Showing and telling. The writer dramatizes the story by showing and not telling. Showing the reader what happens helps to construct a believable story. A believable story assists the writer in creating a dream inside the mind of the reader. To create the dream, the reader must narrate the story by “showing” the reading what happens. The best way to show the reader is to provide concrete and specific descriptions, sensory details, and particular details. The writer also narrates the story in scenes, which include dialogue, time and place details, action, description. All scenes have a beginning, middle, and end, and are like a scene in a movie.
At times, the writer will also need to tell the reader what happens, to compress time, to add background details, to show reflection, to provide narrative commentary. The writer does this with a summary—the material in the story between scenes. A summary “tells” the reader what has happened in the story.
Sample
Donny smoothed his hands over his suit for the millionth time. The cigarette was almost gone. He’d have to go in soon.
It killed him. It had killed him when he got the call about the funeral. Killed him on the flight there. Killed him while he waited for the single bag he packed for his short stay in Indiana. Killed him as the rental car rumbled up streets he hadn’t seen in a decade but knew like the back of his hand.
He could handle the body, he supposed. Some forgotten cousin. A sad thing, but nothing worth coming home over—had one’s father not twisted one’s arm, financially speaking. Work out west was hard to find. The old man was rich. It was a natural arrangement, of course—none of the thirtysomethings he knew could survive out there without accomplished parents—but not one without its inconveniences.

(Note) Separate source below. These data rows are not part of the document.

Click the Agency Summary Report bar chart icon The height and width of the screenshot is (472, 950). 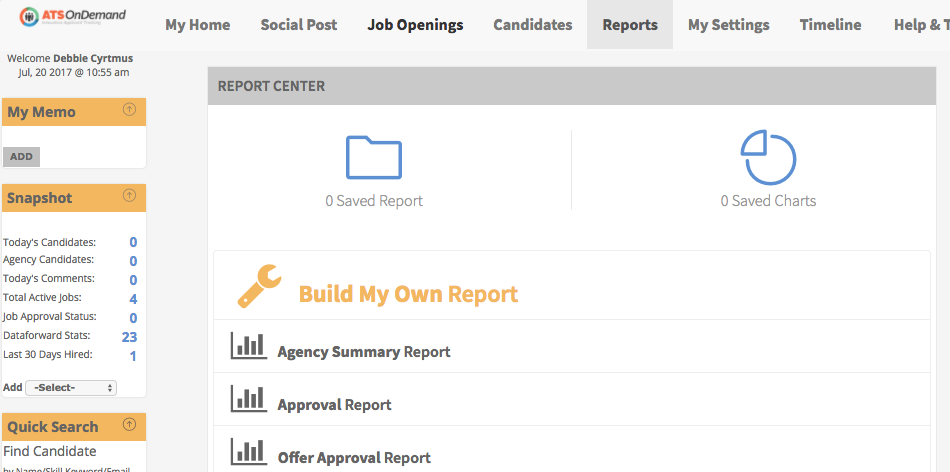point(248,346)
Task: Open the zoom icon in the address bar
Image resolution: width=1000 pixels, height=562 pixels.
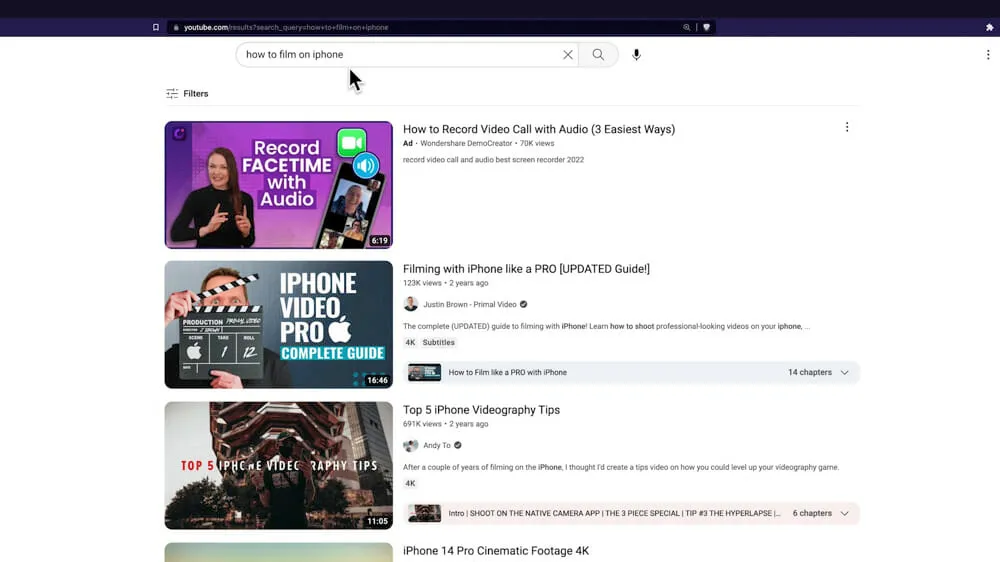Action: point(686,27)
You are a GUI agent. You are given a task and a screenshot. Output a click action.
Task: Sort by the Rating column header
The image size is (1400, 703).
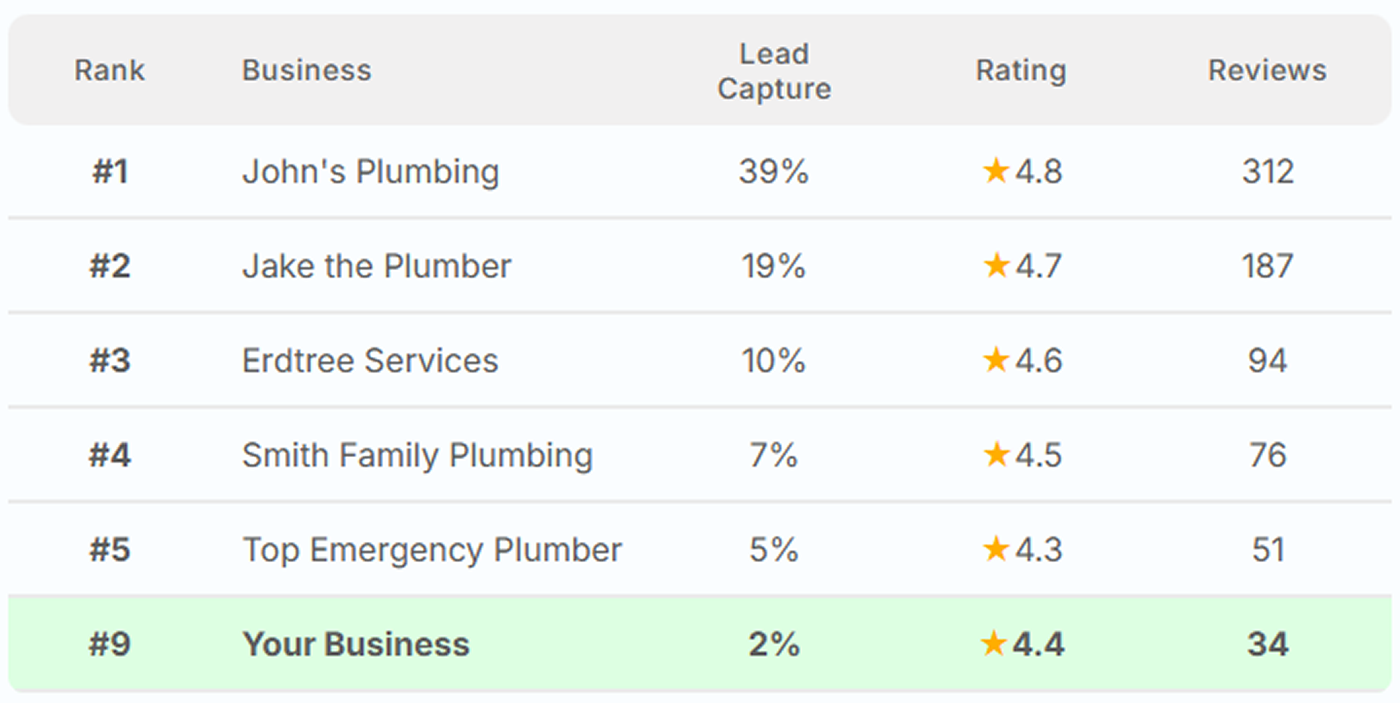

“You got this, Donny.” He checked his reflection in a corner of the window and decided to do away with the sunglasses. “Big tears. Big tears. Big tears.”
They came pretty easily. He’d do the head-down thing, for sure, the sorry-for-not-staying-dad-I’m-on-a-filming-schedule thing too. His dad would never ask when he could see Donny’s latest appearance, because he was too smart and too caring to ask difficult questions. But the understanding would be there, staring Donny in the face every time he cashed another check.
“You got this.”
He still couldn’t make himself walk towards the door.
Here he was, a professional friggin’ actor, and he couldn’t whip up some tears at a family member’s funeral. He smashed his fists against his thigh. The extra pain provided by the Indiana cold gave him an idea. He brought his right hand up, pulled himself out of the window’s view, and slapped himself in the face. Hard. Again.
The tears flowed easily, then.
Into the funeral home. His cheeks still stung from the slaps. His tears made it worse. He felt like a gigantic idiot. The family, or the few that remained this far into the service, all turned from their front row seats to look.
None of their smiles looked real. He returned one just as fake.
Then, dad stood. Richard Bolt, the brake king of the Midwest, receiving his actor son back home. He didn’t raise his arms for a hug, so Donny lowered his.
Three more steps. Two more. One. Still no arms. No smile, either. Only a quick admonition before he turned:
“Your cheek is red.”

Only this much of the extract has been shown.